**PROVIDED PASSAGE**
Are you prepared to lead the retirement revolutionary?
Retirement, as such, is at an end. Its replacement focuses on activity, not rest; on opportunity, not limits; and on beginnings, not endings. It provides the rebirth of your dreams, the reforging of your career, the redesign of your life. However, the ability to realize these changes to their fullest requires a renovation of how income is created and maintained so that as a retiree, if that word still applies, you can transform your life and the world around you.
 
Preparing for the next generation of retirement
Zenith Integrated, Inc. and partners wants to help you plan a retirement that defies traditional notions and allows you to chase your ideal of a more carefree lifestyle. Browse this site to learn and be inspired by the stories of others. Your retirement is an opportunity to pursue your dreams as never before. However, planning has to begin now in order to provide time to determine your financial goals so you can pursue your aspirations. The following principles provide guidelines for how you can manage your retirement assets to help ensure sufficient income throughout your retirement.
 
Revolutionary income management
This pie chart represents the different uses of your assets during retirement. How much of your portfolio is allocated to each area will be based on your individual needs and goals.

Previous generations of retirees could shift their entire portfolio to income. However, a 30-year retirement requires you to regularly reevaluate
the balance between growth potential, protection, and actual income, to help your assets outlast you.
 
Strategic income allocation
Building your income portfolio is the process of selecting the products that will cover your needs and work well together. Five overall strategies exist for filling out your income portfolio, with products generally falling into one of the following categories based on their characteristics.
 
 

GROWTH: Provide historically greater returns, though usually with higher risk. These investments help you maintain accumulation potential within your portfolio to potentially outpace inflation. Their more variable nature may make them better suited to variable expenses . However, their growth potential may help maintain the buying power of your income for future fixed expenses.
Examples: Mutual funds , equities.

**YOUR TASK**
Copy the retirement planning text word for word from "Strategic income allocation" to "funds , equities.". The data after this point is separate from the retirement planning text.

**DATA BELOW**
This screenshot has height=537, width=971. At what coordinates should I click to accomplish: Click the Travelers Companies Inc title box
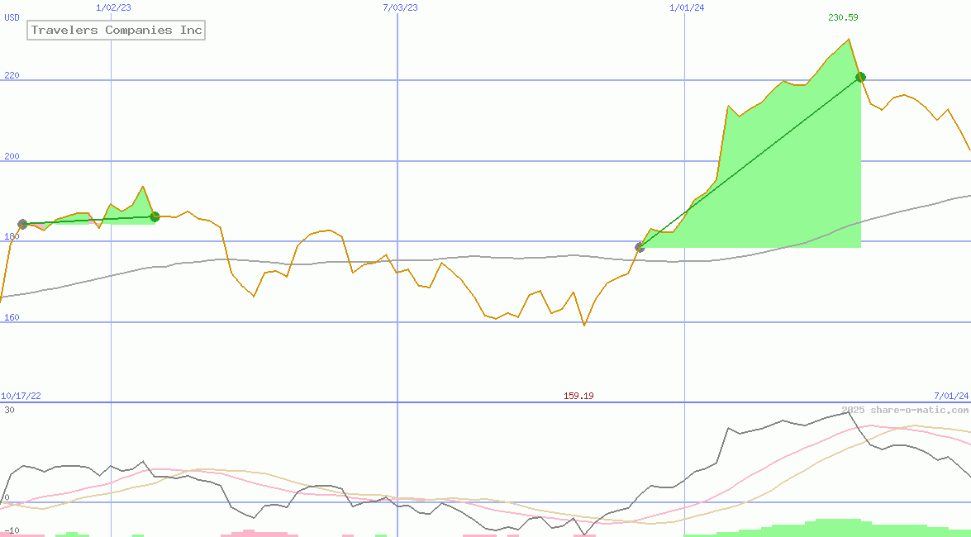(x=116, y=31)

**EXERCISE ANSWER**
Strategic income allocation
Building your income portfolio is the process of selecting the products that will cover your needs and work well together. Five overall strategies exist for filling out your income portfolio, with products generally falling into one of the following categories based on their characteristics.
 
 

GROWTH: Provide historically greater returns, though usually with higher risk. These investments help you maintain accumulation potential within your portfolio to potentially outpace inflation. Their more variable nature may make them better suited to variable expenses . However, their growth potential may help maintain the buying power of your income for future fixed expenses.
Examples: Mutual funds , equities.